Youth and agriculture: A conceptual framework

Developing typologies for youths requires an understanding of the different individual, social, economic and institutional factors affecting their livelihood decisions and behaviour. The literature shows that there is no single theory capable of explaining youths' livelihood or career choices, but that there is a need to integrate several theories in order to have a comprehensive understanding (Magagula & Tsvakirai 2020; Mukembo et al. 2014). The theories that help explain youths' decisions and behaviour include the Social Learning Theory, Theory of Planned Behaviour, Role Model Theory and the Human Capital Theory (HCT). While the Social Learning Theory focuses on the interaction of various social factors (socio-demographic, knowledge and perceptions) in determining career choices (Krumboltz & Mitchell 1990), the Theory of Planned Behaviour assesses how one's beliefs influence their decisions and behaviour (Ajzen 1991). The Role Model Theory emphasises the influence of role models on youths' decisions, while the HCT identifies the importance of skills, knowledge and abilities in their career choices (Hornbeck & Salamon 1991). Informed by these theories, the need to focus on socio-demographic characteristics, knowledge, perceptions, intentions, motivations and family relations as critical elements in the typology formulation is determined in this study.

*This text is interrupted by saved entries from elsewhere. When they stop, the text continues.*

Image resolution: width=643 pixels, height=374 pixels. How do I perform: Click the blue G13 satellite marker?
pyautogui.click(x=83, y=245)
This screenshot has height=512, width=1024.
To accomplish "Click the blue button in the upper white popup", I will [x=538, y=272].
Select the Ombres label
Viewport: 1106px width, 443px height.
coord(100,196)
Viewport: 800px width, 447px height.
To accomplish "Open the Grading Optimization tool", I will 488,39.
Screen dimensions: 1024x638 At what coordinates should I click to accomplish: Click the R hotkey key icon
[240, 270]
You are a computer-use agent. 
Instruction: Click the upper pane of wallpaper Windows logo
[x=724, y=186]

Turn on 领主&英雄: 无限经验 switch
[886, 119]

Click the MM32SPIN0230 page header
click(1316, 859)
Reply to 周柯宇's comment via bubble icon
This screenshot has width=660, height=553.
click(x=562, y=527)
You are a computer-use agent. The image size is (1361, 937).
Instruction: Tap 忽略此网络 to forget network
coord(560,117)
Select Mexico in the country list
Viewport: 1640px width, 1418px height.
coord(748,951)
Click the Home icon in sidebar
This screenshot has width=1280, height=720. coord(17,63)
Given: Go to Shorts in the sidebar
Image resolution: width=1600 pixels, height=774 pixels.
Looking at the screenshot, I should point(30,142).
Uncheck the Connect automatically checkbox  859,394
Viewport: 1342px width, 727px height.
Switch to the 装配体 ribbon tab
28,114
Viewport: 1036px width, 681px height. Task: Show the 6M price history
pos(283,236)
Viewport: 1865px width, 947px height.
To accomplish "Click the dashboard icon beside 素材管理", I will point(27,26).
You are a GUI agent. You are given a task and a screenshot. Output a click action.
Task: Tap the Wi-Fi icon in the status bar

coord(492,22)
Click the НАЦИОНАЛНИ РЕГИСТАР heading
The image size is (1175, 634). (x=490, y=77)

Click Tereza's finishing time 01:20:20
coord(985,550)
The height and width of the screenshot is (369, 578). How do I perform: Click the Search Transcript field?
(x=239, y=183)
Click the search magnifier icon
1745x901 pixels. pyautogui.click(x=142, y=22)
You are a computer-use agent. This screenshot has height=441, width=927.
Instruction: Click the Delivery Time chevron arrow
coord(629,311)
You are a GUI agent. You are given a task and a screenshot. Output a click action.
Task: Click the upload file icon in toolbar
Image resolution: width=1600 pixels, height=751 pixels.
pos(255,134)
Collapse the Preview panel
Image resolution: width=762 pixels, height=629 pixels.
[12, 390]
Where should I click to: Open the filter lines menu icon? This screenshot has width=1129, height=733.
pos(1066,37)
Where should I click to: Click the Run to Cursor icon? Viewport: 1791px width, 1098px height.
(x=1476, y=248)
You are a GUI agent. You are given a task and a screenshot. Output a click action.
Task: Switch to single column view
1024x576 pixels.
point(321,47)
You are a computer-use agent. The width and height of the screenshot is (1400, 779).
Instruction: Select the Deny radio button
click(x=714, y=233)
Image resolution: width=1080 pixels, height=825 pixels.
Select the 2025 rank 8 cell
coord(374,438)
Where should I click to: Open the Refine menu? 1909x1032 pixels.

Several agricultural studies which applied these theories found that rural youth livelihood choices are influenced by factors such as access to land, social networks, education, household size, parental financial support, age, role models, ICT, economic perceptions and marital status (Irungu et al. 2015; Magagula & Tsvakirai 2020; Proctor & Lucchesi 2012). The observed heterogeneity in the factors has implications for youth cognition, and hence value judgement and decisions regarding young people's propensity to engage in agricultural activities. This is why the youth are conceptualised as a dynamic and diverse group of people whose various aspirations in life are shaped by societal transformations and experiences (Proctor & Lucchesi 2012).

In addition to the above theories, the Psychological Capital Theory (PCT) to broaden the understanding of the differences in the rural youth's interest to participate in farming is also integrated in the study. The PCT deals with the role of PsyCap in determining human function, including decision making and behaviour (Youssef-Morgan & Luthans 2013). Individuals, endowed with positive PsyCap, are characterised by confidence in their ability to affect their livelihood, optimism about the future, perseverance, even in the face of adversities, as well as resilience (sustaining and bouncing back) (Luthans et al. 2015). PsyCap thus goes beyond what individuals know, their social relations and networks defining who each one is, and what they can become (Youssef-Morgan & Luthans 2013). Empirically, PsyCap has been measured in several recent studies and has been shown to significantly explain decisions about farming and behaviour related to climate change adaptation, water productivity, irrigation expansion and motivation to work, among others (Chipfupa & Wale 2020; Phakathi & Wale 2018; Wuepper, Zilberman & Sauer 2019).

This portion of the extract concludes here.